— WHAT TO PRODUCE —
Should a line in the entries below contain "tivi", return that line.

— RECORDS PROVIDED —
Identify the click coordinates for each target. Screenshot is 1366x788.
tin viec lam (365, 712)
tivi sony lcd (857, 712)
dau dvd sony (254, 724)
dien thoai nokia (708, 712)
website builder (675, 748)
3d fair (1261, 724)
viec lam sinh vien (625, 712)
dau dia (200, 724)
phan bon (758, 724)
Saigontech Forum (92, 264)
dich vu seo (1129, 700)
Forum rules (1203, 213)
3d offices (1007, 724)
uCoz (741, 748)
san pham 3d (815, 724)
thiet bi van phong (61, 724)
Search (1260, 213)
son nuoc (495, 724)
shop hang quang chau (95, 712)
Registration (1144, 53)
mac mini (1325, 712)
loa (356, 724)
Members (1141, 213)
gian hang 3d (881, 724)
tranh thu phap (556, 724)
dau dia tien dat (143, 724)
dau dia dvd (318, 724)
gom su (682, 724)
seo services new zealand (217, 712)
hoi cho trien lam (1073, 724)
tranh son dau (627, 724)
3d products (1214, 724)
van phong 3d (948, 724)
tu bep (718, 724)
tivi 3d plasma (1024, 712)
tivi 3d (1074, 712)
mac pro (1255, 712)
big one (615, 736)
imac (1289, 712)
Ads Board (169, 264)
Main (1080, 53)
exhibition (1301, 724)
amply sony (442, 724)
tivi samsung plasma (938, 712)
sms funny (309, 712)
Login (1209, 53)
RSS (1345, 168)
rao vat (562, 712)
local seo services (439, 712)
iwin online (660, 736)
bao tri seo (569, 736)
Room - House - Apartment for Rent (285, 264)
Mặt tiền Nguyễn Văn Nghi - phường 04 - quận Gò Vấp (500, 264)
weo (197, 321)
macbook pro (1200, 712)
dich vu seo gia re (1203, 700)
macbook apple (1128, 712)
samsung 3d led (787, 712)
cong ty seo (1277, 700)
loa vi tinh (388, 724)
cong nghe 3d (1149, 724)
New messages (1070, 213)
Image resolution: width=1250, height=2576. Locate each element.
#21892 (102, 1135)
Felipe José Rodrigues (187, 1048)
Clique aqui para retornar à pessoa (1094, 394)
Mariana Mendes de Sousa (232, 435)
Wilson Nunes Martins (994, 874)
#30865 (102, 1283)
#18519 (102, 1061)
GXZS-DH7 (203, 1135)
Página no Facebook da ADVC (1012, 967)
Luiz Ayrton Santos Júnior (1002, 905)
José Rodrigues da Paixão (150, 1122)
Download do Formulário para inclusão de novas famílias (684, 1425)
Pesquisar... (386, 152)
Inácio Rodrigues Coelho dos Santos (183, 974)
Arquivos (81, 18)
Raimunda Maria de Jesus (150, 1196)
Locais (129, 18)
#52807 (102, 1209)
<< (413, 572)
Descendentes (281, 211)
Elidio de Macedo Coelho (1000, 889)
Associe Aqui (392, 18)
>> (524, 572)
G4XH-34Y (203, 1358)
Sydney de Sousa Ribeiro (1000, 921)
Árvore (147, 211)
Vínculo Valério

— TASK OUTPUT —
tivi sony lcd (857, 712)
tivi 3d plasma (1024, 712)
tivi 3d (1074, 712)
tivi samsung plasma (938, 712)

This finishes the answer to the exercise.